No, the only way to deal with a no-sex situation if you still enjoy sex, is to have sex again. But I'm sure you think the person being denied can just go take care of it themselves and be happy with that the rest of their lives?
Anonymous
^ stop trolling with same questions again and again. Does your mother know you troll?
Anonymous
Anonymous wrote:
Anonymous wrote:
Anonymous wrote:
Anonymous wrote:After reading all these posts, I feel like the people who aren't having sex by their own choice can never be happy for those who are having sex. Those who have taken an AP are braggi g a bit, happy to be getti g it again while rubbing it in the face of those who wish them to be celibite. It's like we live in two different worlds. A sex less world and one with sex. Drag someone into a world where they don't belong and they will scheme to escape to the other world.

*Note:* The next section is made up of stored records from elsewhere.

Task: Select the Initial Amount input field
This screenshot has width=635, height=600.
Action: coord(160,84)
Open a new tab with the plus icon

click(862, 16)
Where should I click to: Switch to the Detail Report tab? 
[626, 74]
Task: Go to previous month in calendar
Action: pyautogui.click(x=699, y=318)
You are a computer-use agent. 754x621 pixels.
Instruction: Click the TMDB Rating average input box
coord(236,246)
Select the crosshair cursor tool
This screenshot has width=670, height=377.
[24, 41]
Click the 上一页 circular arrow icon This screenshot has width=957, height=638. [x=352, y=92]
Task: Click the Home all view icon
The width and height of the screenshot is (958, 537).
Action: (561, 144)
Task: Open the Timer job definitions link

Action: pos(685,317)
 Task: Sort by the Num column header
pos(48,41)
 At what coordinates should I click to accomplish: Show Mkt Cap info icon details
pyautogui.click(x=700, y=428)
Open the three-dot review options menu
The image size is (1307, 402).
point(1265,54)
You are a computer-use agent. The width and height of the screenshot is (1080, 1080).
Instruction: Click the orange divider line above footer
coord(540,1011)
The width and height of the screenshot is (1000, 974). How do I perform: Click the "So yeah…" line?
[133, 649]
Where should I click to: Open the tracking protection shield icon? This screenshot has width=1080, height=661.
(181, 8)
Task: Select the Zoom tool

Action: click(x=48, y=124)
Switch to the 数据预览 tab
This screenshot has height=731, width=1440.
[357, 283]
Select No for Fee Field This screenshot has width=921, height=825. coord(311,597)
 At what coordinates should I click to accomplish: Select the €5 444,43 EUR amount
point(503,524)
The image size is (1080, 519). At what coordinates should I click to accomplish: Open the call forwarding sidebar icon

Not really. I don't think the first part of this is true in that people not having sex can never be happy for those who are. First, don't assume that people who object to cheating don't have sex. That would be an incorrect assumption for sure. Second, many cheaters are having sex with their spouses and so cheaters don't just cheat for no-sex situation at home. Finally, even if it is a no-sex situation, there are other ways of dealing with it. Not sure it's 2 different worlds either.

Oh really? Like what?

No, the only way to deal with a no-sex situation if you still enjoy sex, is to have sex again. But I'm sure you think the person being denied can just go take care of it themselves and be happy with that the rest of their lives?


Be single and date. Solved that.
Anonymous
Anonymous wrote:
Anonymous wrote:After reading all these posts, I feel like the people who aren't having sex by their own choice can never be happy for those who are having sex. Those who have taken an AP are braggi g a bit, happy to be getti g it again while rubbing it in the face of those who wish them to be celibite. It's like we live in two different worlds. A sex less world and one with sex. Drag someone into a world where they don't belong and they will scheme to escape to the other world.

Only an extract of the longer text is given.